Jet manifold formalism (from my Scientific Biography)

My Scientific Biography… Fourth period (1990 - 1999)

In autumn of 1987, in the framework of scientific cooperation between Moscow State University and University of Camerino (Italy) professor Luigi Mangiarotti arrived in Moscow. He made a report at the seminar of Ivanenko. His report was geometric, on the fibre bundle technique, but I understood nothing. And in spring of 1989, I myself went to him for a month in Italy. Since then, our cooperation continues for more than 20 years. I opened new geometric methods for me, which enable me to give an exhaustive mathematical formulation both of classical field theory and classical relativistic mechanics.

Pursuing gauge theory in the language of fibre bundles, I met the fact that the dynamics of this theory is formulated in a traditional form  of an action functional, variations of fields, variational equations and so on, not related to geometrization. At the same time, in mathematics, has long been developed an apparatus of jet manifolds jets for theory of nonlinear differential operators, differential equations and Lagrangian theory. However, it was completely unknown to theoreticians, and now remains little-known to them.

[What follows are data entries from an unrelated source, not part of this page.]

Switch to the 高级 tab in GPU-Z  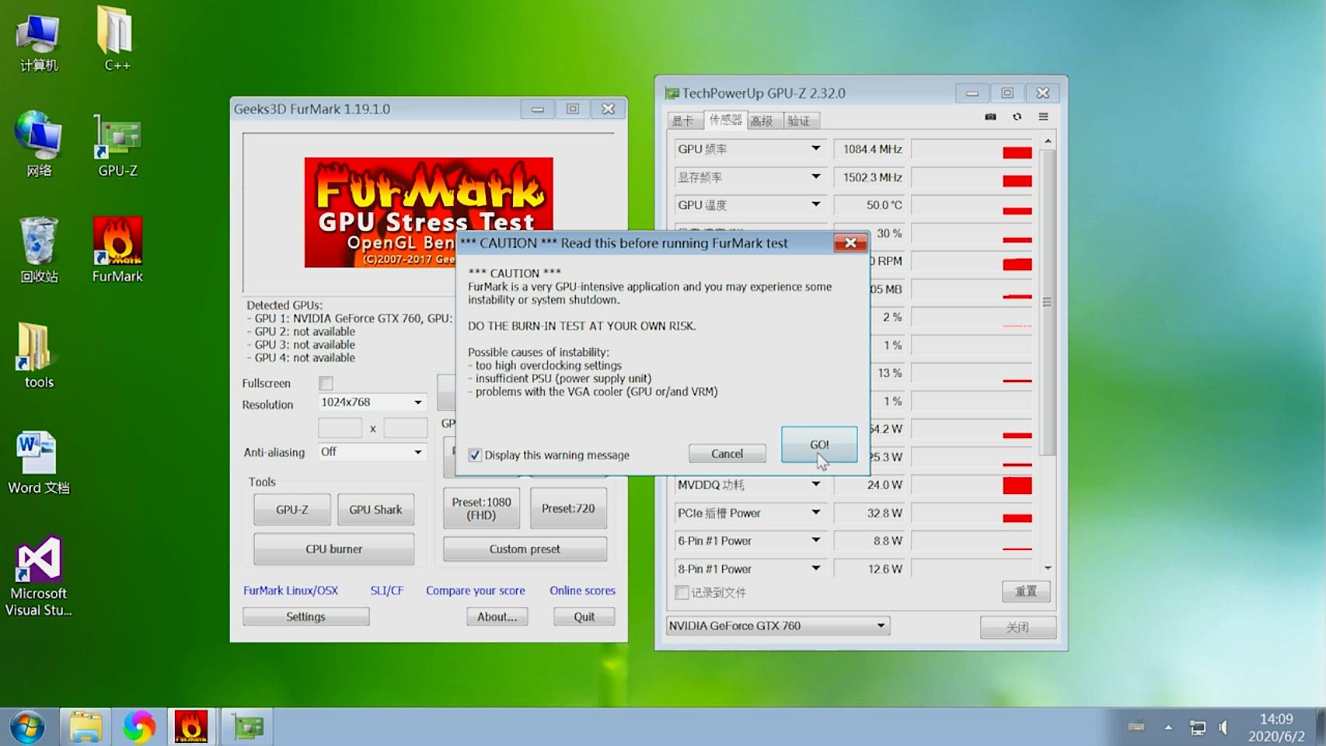tap(762, 120)
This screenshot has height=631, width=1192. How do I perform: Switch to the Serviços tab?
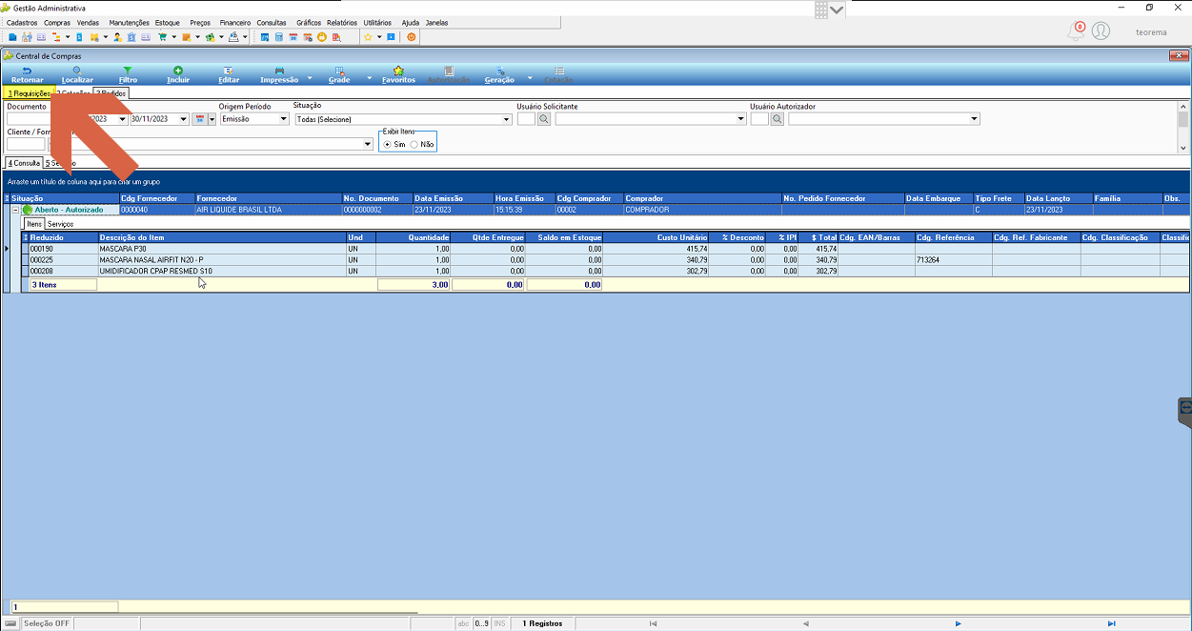point(61,224)
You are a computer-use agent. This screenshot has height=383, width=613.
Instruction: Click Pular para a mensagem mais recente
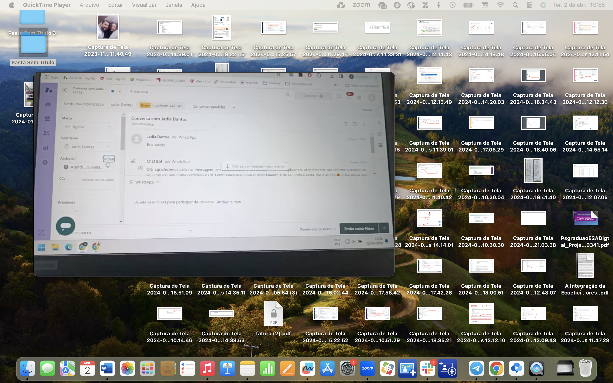coord(255,166)
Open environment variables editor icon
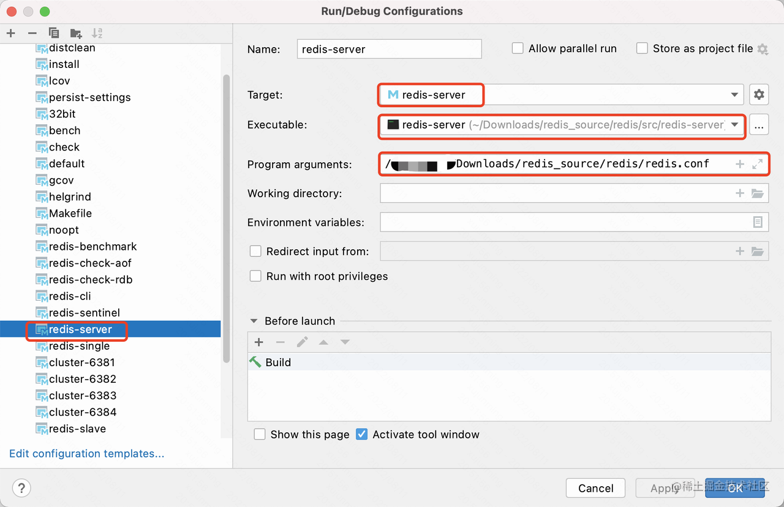Image resolution: width=784 pixels, height=507 pixels. tap(758, 222)
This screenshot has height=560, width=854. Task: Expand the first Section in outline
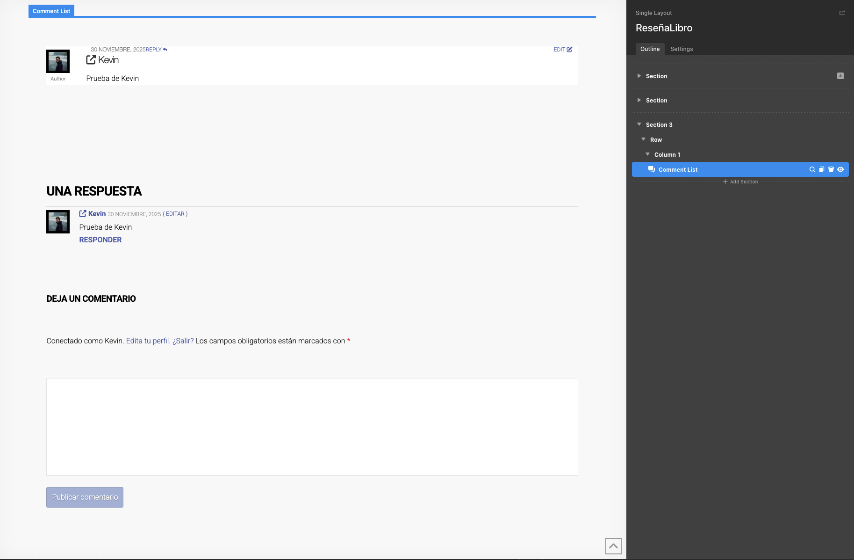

It was that Luigi Mangiarotti told at the seminar of Ivanenko.

The essence of formalism of jet manifolds is that sections of a fibre bundle  Y → X are identified by their values and values of their partial derivatives up to some order k at a point  x of a manifold X. The key point is that the set of all such equivalence classes forms a smooth finite-dimensional manifold  J^kY, called the k-order jet manifold of sections of a fibre bundle  Y → X . This enables one, for the analysis of a  k-order differential equation, consider not some infnite-dimensional functional space of smooth sections, but a finite-dimensional jet manifold, and define this differential equation as some its submanifold. Respectively, a differential  operator on sections of  Y → X is defined as a mapping of a jet manifold  J^kY to some vector bundle  E → X , and a k-order Lagrangian L is defined as an n-form (n=dim X) on  J^kY.

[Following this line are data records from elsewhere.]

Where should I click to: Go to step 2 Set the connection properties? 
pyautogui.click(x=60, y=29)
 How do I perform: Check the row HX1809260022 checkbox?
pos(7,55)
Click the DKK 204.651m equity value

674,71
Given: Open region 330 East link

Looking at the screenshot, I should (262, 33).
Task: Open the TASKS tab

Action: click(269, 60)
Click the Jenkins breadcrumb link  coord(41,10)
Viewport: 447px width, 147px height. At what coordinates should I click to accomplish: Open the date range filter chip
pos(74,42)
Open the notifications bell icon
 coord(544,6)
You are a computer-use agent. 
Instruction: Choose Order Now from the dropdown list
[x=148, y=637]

Moreover, connections on a fibre bundle  Y → X also are expressed in terms of jet manifolds: they are sections of the jet bundle  J^1Y →Y. Thus, jet manifolds provide the language of differential geometry. The fact is that linear connections as like as linear differential operators can be described in different ways, but the nonlinear ones can be done only in formalism of jet manifolds.

In 1989 - 1990, I was engaged in the study of formalism jet manifolds, and my first works, where it is used, are the articles on classical theory of spontaneous symmetry breaking [63,64], multimomentum Hamiltonian field theory [65,66] and a book on  gauge gravitation theory [9] in 1991 - 92.

At that time, my attention was also attracted to formalism of differential operators on modules over an arbitrary algebra [12]. It also included the machinery of jets of modules, and led to differential geometry (differential forms, connections, etc.) on modules. This formalism, in particular, lies in the basis of non-commutative geometry. Its connection with familiar differential geometry on vector bundles is expressed by the well-known Serre - Swan theorem (generalized by me to non-compact manifolds [15]) that every projective module of finite rank over a ring of smooth functions on a manifold X is a module of sections of some vector bundle over X, and vice versa. Hereinafter, I have repeatedly addressed this formalism for constructing geometry of graded manifolds and for geometric formulation of non-autonomous quantum mechanics [15,16,17].